Hitting Reset on Automation: Knowing When Custom Scripts Aren’t the Answer
Aaron Pahl | BitCurator Consortium
Hitting Reset on Automation: Knowing When Custom Scripts Aren’t the Answer
With expanding backlogs and increasing pressure to enhance discovery and accessibility, automation can feel like a godsend. Using generative AI to create Python scripts, I built a suite of small tools that now handle routine tasks like bulk renaming, file movement, folder restructuring, and Excel manipulation shortening tasks from hours to seconds. Encouraged by that success, I attempted something more ambitious: automatically extracting table of contents data from 70 issues of a digitized historic literary publication to enrich metadata at scale.
Initial tests showed promise, but inconsistencies in layout, labeling, and page placement quickly caused the script to fail. After multiple iterations and narrowed goals, the output remained too inconsistent to scale across the collection. We pivoted to an AI-powered metadata assistant within our library system, which produced cleaner results but introduced new workflow constraints and still required manual cleanup. Ultimately, we paused the project.

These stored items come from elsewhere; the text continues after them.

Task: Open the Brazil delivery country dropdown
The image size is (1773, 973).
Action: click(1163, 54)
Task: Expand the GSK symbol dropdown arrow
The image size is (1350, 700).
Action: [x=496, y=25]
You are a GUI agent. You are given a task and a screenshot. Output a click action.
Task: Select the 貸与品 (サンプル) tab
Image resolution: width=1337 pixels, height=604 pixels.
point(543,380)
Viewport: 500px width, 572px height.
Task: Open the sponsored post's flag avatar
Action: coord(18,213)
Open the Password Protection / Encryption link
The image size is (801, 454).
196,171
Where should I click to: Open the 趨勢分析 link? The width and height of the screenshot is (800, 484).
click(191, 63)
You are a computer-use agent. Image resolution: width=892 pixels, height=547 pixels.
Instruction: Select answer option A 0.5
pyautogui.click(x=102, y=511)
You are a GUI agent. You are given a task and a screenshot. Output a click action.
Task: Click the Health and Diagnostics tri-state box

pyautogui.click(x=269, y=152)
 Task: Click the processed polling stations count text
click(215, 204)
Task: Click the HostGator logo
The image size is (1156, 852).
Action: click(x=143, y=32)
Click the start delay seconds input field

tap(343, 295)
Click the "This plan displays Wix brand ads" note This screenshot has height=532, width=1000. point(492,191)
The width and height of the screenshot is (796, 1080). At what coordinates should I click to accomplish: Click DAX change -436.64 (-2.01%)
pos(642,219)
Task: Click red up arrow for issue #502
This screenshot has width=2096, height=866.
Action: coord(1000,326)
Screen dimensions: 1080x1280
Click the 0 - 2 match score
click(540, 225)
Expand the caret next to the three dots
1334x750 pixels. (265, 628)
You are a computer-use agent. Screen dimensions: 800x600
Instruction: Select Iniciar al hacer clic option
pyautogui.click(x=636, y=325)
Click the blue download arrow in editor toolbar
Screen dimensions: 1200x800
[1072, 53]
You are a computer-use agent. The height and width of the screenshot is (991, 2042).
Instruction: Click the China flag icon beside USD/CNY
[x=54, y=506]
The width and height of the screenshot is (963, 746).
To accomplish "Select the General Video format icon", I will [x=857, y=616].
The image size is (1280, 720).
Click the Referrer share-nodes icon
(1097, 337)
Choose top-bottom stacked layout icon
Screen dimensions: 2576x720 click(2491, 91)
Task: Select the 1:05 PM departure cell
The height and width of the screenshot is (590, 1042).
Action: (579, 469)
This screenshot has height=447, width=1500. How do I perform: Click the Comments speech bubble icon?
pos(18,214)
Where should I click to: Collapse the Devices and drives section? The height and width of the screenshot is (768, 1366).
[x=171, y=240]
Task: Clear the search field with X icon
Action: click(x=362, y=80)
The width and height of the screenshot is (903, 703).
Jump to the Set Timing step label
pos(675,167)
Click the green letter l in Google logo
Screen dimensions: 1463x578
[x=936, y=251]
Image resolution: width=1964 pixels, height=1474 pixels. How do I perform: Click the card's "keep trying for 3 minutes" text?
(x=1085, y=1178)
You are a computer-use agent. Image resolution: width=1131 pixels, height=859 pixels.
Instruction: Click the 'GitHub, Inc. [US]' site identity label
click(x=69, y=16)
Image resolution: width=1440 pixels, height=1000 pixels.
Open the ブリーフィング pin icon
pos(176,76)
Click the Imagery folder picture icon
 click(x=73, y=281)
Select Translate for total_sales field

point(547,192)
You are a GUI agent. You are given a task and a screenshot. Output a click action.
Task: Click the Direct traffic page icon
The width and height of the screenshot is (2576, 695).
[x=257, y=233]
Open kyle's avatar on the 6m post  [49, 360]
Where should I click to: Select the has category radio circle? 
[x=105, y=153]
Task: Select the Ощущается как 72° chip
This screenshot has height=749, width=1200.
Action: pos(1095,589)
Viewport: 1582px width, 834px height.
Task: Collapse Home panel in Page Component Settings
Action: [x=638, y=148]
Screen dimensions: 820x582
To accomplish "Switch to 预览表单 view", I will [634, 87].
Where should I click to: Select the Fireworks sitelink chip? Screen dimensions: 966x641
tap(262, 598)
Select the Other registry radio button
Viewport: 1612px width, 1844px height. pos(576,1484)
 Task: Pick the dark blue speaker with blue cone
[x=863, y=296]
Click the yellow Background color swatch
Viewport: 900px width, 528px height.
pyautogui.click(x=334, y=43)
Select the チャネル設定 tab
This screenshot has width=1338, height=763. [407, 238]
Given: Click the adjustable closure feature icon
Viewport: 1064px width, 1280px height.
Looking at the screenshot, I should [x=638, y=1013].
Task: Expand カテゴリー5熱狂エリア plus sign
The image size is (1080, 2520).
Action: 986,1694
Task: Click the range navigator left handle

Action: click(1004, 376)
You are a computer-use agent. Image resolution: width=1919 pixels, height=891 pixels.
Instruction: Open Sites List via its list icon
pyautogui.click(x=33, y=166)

However, the same script worked exceptionally well on a more standardized publication, demonstrating that automation’s success depends heavily on consistency in source material.
This lightning talk reflects on when automation meaningfully advances access, and when “hitting reset” is the more sustainable choice.

Aaron Pahl. (June 17, 2026). Hitting Reset on Automation: Knowing When Custom Scripts Aren’t the Answer. BitCurator Consortium.